**Esercizio**
Ricopia senza alcuna modifica le righe dei record a partire da quella che contiene "pixels, height=652 pixels." e fino a quella che contiene "The height and", comprese entrambe.

**Dati di ingresso**

-------------------------

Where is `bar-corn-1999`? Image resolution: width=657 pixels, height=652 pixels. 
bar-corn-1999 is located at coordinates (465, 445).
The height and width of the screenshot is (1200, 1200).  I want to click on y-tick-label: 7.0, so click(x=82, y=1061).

-------------------------

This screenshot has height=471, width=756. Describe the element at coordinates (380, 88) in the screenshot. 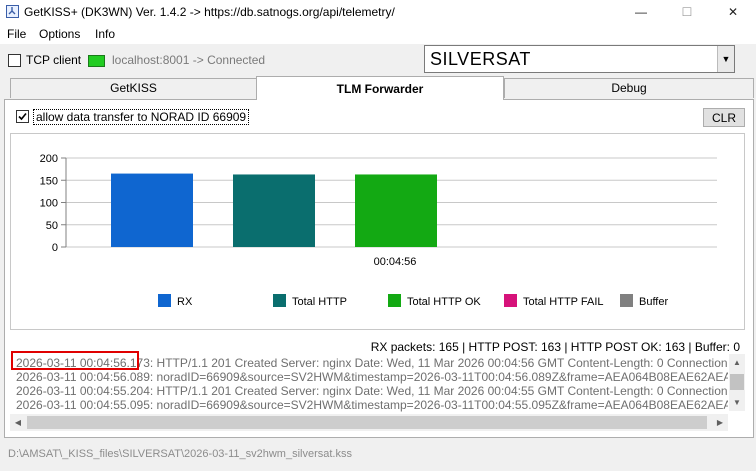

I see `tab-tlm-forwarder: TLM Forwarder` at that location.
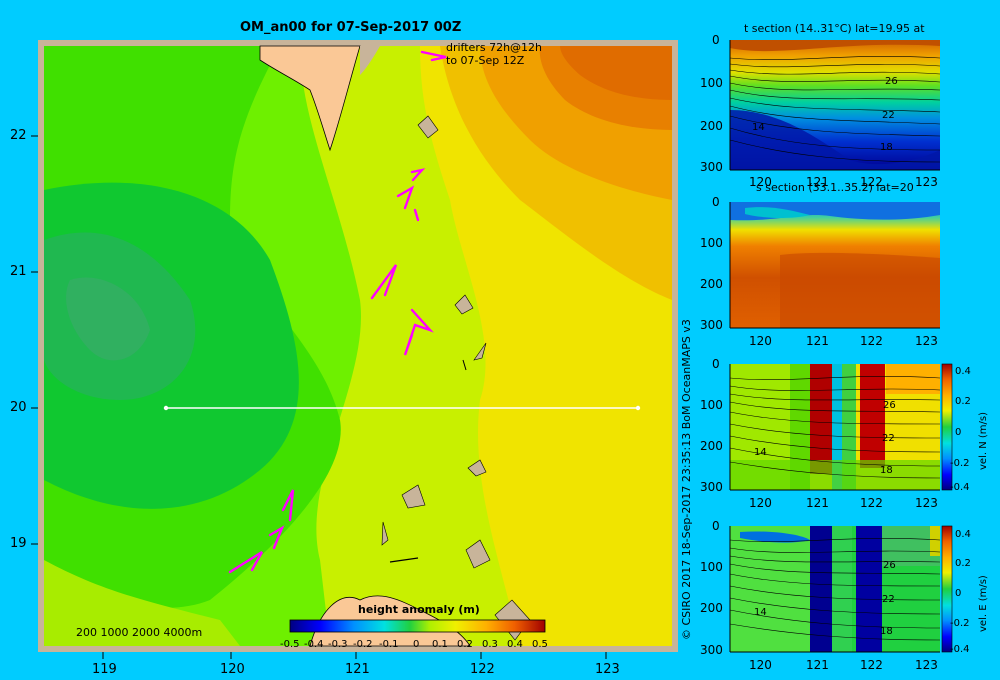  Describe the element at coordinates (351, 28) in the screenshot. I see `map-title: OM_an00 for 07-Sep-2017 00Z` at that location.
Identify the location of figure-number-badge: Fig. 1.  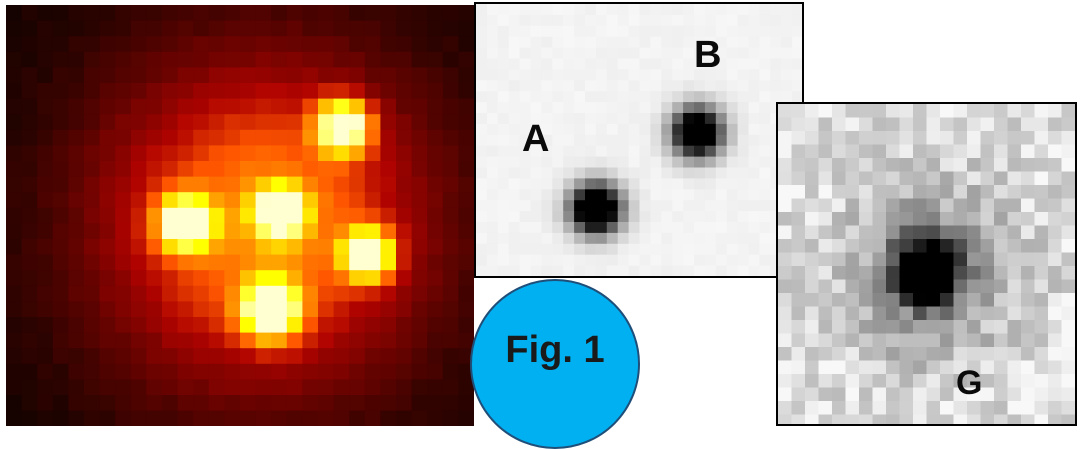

-------------------------

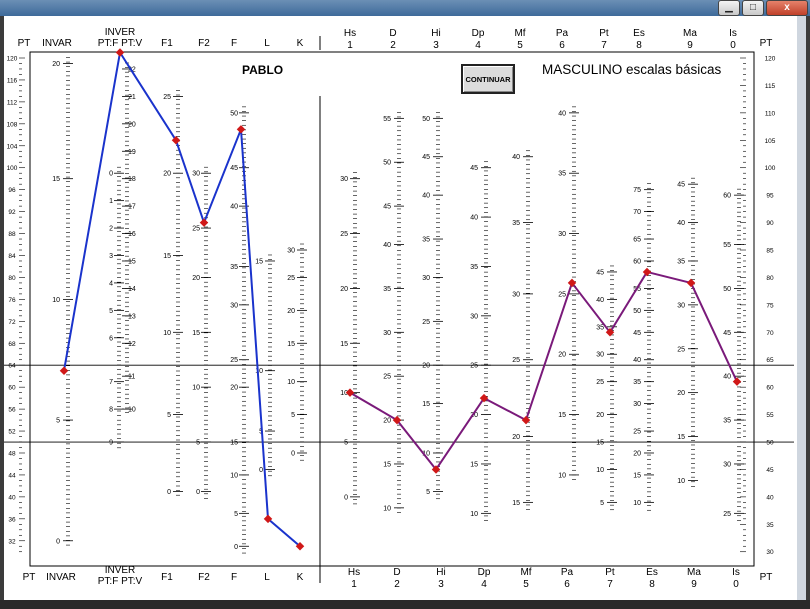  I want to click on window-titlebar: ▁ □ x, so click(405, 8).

-------------------------

**Risultato**
Where is `bar-corn-1999`? Image resolution: width=657 pixels, height=652 pixels. 
bar-corn-1999 is located at coordinates (465, 445).
The height and width of the screenshot is (1200, 1200).  I want to click on y-tick-label: 7.0, so click(x=82, y=1061).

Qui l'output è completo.